A Four-Point Plan from Forty Years Ago
So, what can government do, if anything, to aid the economy? I have four main points, all from the Republican platform of 1980. (These four points were articulated by vice presidential candidate George Herbert Walker Bush on the steps of the capitol building in Springfield, Illinois, in the summer of 1980. I was in attendance.)
Return to sound money by freezing the money supply. That requires two reforms. First, do not increase the monetary base by selling government debt to the central bank. Government must spend only what it raises in taxes or obtains through honest borrowing in the bond market. Secondly, forbid the ability of banks to engage in credit expansion through fractional reserve banking, whereby banks themselves create money out of thin air when they increase lending.

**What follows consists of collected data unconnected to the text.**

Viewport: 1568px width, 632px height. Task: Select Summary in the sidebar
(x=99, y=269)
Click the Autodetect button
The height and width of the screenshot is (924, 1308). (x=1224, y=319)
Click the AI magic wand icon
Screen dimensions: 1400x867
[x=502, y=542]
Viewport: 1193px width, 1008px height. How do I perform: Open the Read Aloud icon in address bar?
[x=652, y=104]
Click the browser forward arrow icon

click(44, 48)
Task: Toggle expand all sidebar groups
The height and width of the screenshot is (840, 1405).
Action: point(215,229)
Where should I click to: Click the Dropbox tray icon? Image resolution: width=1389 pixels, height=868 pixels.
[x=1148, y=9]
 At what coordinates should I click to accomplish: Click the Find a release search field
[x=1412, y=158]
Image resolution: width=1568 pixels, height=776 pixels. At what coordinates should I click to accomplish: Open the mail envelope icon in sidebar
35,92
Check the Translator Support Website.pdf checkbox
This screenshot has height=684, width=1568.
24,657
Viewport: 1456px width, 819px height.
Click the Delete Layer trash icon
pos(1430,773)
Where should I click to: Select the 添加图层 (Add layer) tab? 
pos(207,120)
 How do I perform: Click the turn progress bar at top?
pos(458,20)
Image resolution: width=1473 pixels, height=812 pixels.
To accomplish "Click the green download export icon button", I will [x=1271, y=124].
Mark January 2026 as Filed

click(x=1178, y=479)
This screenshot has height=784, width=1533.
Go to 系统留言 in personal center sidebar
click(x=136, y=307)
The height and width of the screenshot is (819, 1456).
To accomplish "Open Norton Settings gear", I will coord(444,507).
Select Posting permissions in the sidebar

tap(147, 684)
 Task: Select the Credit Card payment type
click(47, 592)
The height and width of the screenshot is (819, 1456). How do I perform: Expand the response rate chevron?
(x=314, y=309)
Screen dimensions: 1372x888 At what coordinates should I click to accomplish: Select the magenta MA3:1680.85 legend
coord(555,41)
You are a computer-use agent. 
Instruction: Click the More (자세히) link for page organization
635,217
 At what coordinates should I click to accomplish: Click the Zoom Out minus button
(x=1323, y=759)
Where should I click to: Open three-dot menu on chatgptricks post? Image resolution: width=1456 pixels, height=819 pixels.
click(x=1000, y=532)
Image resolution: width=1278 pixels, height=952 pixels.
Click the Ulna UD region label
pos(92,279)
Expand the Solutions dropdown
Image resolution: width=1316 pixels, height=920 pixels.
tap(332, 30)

Cut government spending. Of course, this is exactly opposite of what government does today, but government spending is parasitical on the real economy. Government does not create goods and services itself. It can only hand out what it has taken from others. It is the private economy that brings people what they most urgently want, not what government thinks they want or what government wants them to have.
Number three, reduce regulations. The free market economy and the legal system are all that is needed to bring people what they most urgently want . Disputes are best resolved in the commercial and criminal justice systems.
Number four, once the budget is balanced, finally goes into surplus, and the debt is slowly being reduced, government can begin to cut taxes. Tax reductions will take money from the destructive power of government spending and increase the capital accumulation power of the private sector. Since the money supply has remained the same, increased production will result in a slow and steady fall in prices, benefiting all levels of society. The cost of living will fall and the standard of living will rise.
The American people need to be told the truth. Government can help the economy only by protecting you and your property. A free market economy, limited government, and the rule of law are the keys to prosperity and peace.